Structural, electronic and magnetic properties of Ni2XAl (X= V, Cr, Mn, Fe, and Co) Heusler alloys: An ab initio study

Abstract

Nickel-based Ni2XAl (X ​= ​V, Cr, Mn, Fe, and Co) Heusler alloys for both L21 and L10 crystal structures are studied by using the density functional theory. The magnetization energy and formation energy of Ni2XAl Heusler alloys are calculated. We found that in the ideal L21 structure, ferromagnetic (FM) state is more stable than nonmagnetic (NM) and antiferromagnetic (AF) states, except Ni2VAl. The ground state for Ni2VAl is the nonmagnetic state. The so-called Bain paths method is applied to study the stability of Ni2XAl alloys under tetragonal distortion. We found that Ni2FeAl and Ni2CoAl are possible ferromagnetic shape materials (FSMs).
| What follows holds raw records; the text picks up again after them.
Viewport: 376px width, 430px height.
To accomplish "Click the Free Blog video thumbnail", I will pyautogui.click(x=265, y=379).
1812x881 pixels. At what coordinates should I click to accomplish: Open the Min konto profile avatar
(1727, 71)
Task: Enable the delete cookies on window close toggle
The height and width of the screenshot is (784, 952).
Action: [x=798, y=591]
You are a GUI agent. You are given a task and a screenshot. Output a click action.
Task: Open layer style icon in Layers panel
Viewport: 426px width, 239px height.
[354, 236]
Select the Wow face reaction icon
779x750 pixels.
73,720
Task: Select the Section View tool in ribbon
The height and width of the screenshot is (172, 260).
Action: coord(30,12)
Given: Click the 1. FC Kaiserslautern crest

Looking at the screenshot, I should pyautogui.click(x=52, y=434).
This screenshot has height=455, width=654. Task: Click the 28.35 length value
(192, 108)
We also found that Ni2CrAl and Ni2CoAl are energetically favorable in the antiferromagnetic state in the L10 structure. To study the stability between L21 and L10 crystal structure, we calculate the cohesive energy for comparison. We also calculate the elastic constants, bulk modulus, shear modulus, and universal elastic anisotropy to study the mechanical stability in L21 and L10 crystal structure. The spin polarization for the L21 structure is calculated whilst the largest spin polarization is smaller than 80%.